Long Covid symtpoms linked to change in body organs – TheLiberal.ie – Our News, Your Views

Long Covid symtpoms linked to change in body organs




A third of people hospitalized with Covid-19 have “abnormalities” in multiple organs months after infection, a British study has found, potentially shedding light on the long-elusive disease Covid-19, reports RTE.

Millions of people around the world are estimated to be suffering from long-term COVID-19, in which a range of symptoms such as shortness of breath, fatigue and brain fog persist long after patients first come into contact with the virus.

Much remains unknown about the disease, including how exactly Covid causes such a wide range of symptoms.

The authors of the new study, published in The Lancet Respiratory Medicine, said it was a “step forward” in helping chronically ill people with Covid-19.

The study is the first to include magnetic resonance imaging (MRI) scans of multiple organs – the brain, heart, liver, kidneys and lungs – after hospitalization for Covid-19.

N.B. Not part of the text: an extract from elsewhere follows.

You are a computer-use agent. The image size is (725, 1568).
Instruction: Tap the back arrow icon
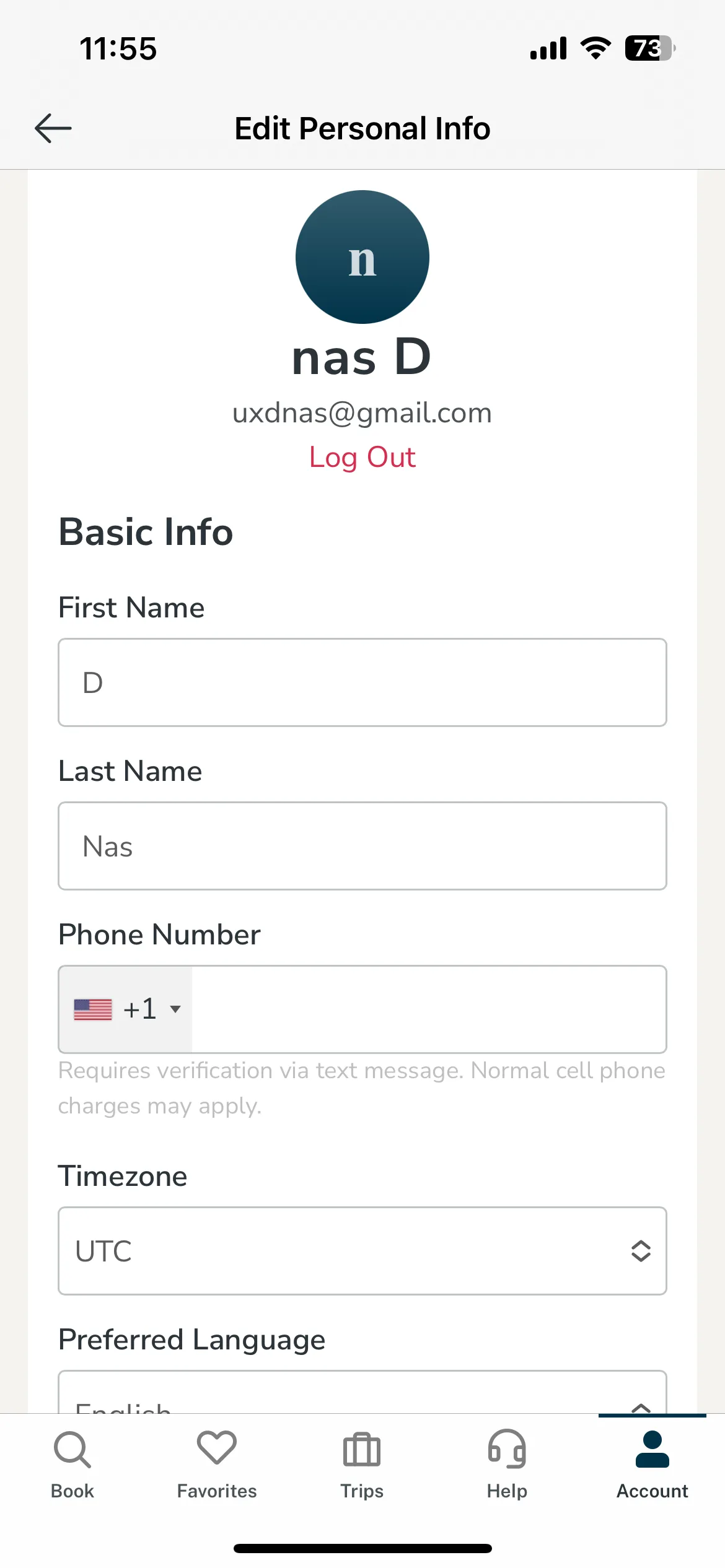[x=53, y=128]
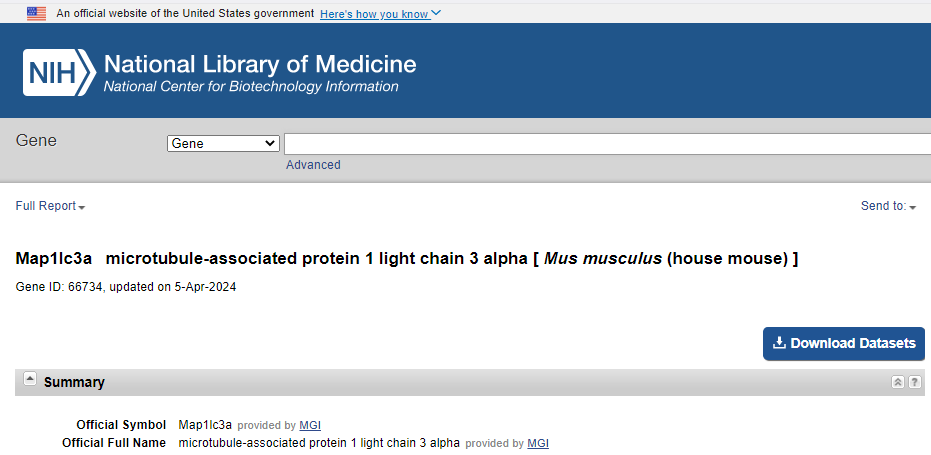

It compared organ scans from 259 adults hospitalized with Covid across the UK in 2020-21 with a control group of 52 people who never contracted the virus.

The study found that about a third of COVID-19 patients developed abnormalities in multiple organs on average five months after discharge from hospital, reports RTE.

It found that people hospitalized with COVID-19 were 14 times more likely to have lung abnormalities and three times more likely to have brain abnormalities.

However, the researchers added that the heart and liver appear to be more resistant.

Brain abnormalities include a high rate of white matter damage, which is associated with mild cognitive decline.

Among the changes visible in the lungs were scarring and signs of inflammation.

Study co-author Christopher Brightling, from the University of Leicester, said the study provides “concrete evidence there are changes in a number of organs” after hospitalization with Covid, reports RTE.

“Rather, the interaction of two or more abnormalities in organs might have an additive or multiplicative effect in creating physiological deficits that result in long Covid symptoms,” Matthew Baldwin, a pulmonary disease specialist at Columbia University wrote in a Lancet comment article, reports RTE.